John CANDY. Rien que le nom ouvre l’appétit. Candy, c’est cet auguste acteur à la bonhomie naturelle qui a discrètement traversé notre enfance, de Maman j’ai raté l’avion à Rasta Rockett. Son physique d’hédoniste, ses maladresses de grand gamin et son côté gentiment beauf ont fait de lui le chouchou de l’Amérique des années quatre-vingt. Mais l’acteur a beau en imposer, son jeu est plus subtil qu’il n’y paraît, réjouissant les amateurs de slapstick tout en leur crevant le cœur - il suffit de voir Un ticket pour deux de John Hughes pour le comprendre. Nul hasard, c’est justement dans l’univers du confident des ados que l’on se rend aujourd’hui, direction L’Oncle Buck.

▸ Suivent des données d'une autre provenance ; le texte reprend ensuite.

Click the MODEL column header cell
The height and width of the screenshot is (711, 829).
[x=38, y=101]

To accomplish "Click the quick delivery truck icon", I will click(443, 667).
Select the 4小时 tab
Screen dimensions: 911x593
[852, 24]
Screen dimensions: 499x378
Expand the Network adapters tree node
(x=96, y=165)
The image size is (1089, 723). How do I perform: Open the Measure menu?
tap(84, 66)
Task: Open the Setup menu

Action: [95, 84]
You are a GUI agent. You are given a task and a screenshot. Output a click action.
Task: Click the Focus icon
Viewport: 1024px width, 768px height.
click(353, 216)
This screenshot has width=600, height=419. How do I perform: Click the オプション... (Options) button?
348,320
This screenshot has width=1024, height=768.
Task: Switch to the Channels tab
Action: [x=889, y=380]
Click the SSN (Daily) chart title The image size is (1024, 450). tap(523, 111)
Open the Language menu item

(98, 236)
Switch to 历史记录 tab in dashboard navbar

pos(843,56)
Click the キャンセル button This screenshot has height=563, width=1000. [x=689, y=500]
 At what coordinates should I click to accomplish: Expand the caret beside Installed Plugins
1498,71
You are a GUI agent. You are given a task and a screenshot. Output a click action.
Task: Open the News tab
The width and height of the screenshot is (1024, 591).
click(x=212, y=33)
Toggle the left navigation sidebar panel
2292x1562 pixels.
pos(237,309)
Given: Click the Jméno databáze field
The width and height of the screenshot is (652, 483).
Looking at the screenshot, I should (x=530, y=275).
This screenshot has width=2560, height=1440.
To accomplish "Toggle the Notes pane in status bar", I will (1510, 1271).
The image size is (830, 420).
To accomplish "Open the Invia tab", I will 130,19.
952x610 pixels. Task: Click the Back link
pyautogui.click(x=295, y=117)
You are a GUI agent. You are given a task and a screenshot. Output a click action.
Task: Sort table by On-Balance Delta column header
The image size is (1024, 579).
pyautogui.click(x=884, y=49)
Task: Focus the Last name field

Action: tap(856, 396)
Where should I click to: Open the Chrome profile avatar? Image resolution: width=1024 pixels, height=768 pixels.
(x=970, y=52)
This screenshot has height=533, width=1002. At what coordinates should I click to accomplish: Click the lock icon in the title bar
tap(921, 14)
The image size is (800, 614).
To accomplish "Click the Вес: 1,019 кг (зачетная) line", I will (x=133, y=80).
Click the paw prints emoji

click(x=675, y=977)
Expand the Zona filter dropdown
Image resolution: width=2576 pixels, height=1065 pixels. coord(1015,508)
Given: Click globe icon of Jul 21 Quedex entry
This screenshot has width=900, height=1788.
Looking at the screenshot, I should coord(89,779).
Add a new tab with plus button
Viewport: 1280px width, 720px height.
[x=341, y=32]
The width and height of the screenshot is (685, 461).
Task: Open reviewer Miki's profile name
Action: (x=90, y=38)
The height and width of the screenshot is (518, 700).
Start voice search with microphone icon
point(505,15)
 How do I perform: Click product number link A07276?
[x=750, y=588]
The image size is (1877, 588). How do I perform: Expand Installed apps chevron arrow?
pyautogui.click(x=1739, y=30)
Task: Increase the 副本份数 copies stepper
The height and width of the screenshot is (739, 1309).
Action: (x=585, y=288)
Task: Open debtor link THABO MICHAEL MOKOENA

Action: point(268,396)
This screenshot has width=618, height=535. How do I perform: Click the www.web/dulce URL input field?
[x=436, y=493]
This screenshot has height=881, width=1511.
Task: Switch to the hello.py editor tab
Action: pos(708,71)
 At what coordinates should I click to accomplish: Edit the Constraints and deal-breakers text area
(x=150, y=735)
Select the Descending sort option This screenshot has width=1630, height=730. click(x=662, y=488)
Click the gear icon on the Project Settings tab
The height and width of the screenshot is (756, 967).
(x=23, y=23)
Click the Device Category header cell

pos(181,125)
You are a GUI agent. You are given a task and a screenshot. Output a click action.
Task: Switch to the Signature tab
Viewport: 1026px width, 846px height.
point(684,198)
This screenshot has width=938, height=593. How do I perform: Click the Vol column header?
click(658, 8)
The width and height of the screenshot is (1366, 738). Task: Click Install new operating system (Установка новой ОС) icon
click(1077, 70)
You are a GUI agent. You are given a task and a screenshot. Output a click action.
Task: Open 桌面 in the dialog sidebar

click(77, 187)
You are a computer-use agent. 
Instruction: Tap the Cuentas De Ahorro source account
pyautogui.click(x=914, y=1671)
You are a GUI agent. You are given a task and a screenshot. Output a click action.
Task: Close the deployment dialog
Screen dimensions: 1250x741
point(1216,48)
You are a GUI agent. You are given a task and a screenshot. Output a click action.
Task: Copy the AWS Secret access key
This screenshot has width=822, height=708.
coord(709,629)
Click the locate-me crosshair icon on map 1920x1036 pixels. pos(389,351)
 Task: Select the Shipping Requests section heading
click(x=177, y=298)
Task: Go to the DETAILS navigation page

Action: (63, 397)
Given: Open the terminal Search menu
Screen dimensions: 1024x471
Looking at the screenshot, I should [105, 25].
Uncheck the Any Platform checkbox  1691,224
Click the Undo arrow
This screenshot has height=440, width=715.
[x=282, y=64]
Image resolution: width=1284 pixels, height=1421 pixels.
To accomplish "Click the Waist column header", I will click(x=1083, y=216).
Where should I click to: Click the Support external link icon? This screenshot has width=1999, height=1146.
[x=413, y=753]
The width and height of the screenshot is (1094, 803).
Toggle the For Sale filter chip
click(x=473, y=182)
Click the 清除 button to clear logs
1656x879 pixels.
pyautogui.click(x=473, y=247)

L’avant-dernier film en tant que réalisateur du papa de Breakfast Club est une efficace comédie « pour toute la famille » mais c’est avant tout une ode à « Big John ». En adulte paumé, addict à la malbouffe, à la fainéantise et aux mauvaises émissions télé, il s’avère plus irresponsable que les enfants dont il va assurer la garde l’espace d’un week-end. Protectionniste maladif et joueur de bowling balourd, glandeur invétéré et amoureux maladroit aux relents machos, Buck n’est pas très sympa. Mais il est impossible de le détester. Ses imperfections sont sa force. Il est simplement trop humain. Signe de cette humanité ? Sa passion pour ce qui remplit les ventres. Il le démontre en préparant aux sales gosses le plus inoubliable petit-déj’ d’anniversaire de tout Chicago : une assiette de pancakes géants surmontés d’un énorme morceau de beurre, servis avec une pelle à pain et agrémentés de trois litres de sirop d’érable. Des crêpes qui donnent l’impression d’avoir été pensées par Pantagruel ou Fred Pierrafeu.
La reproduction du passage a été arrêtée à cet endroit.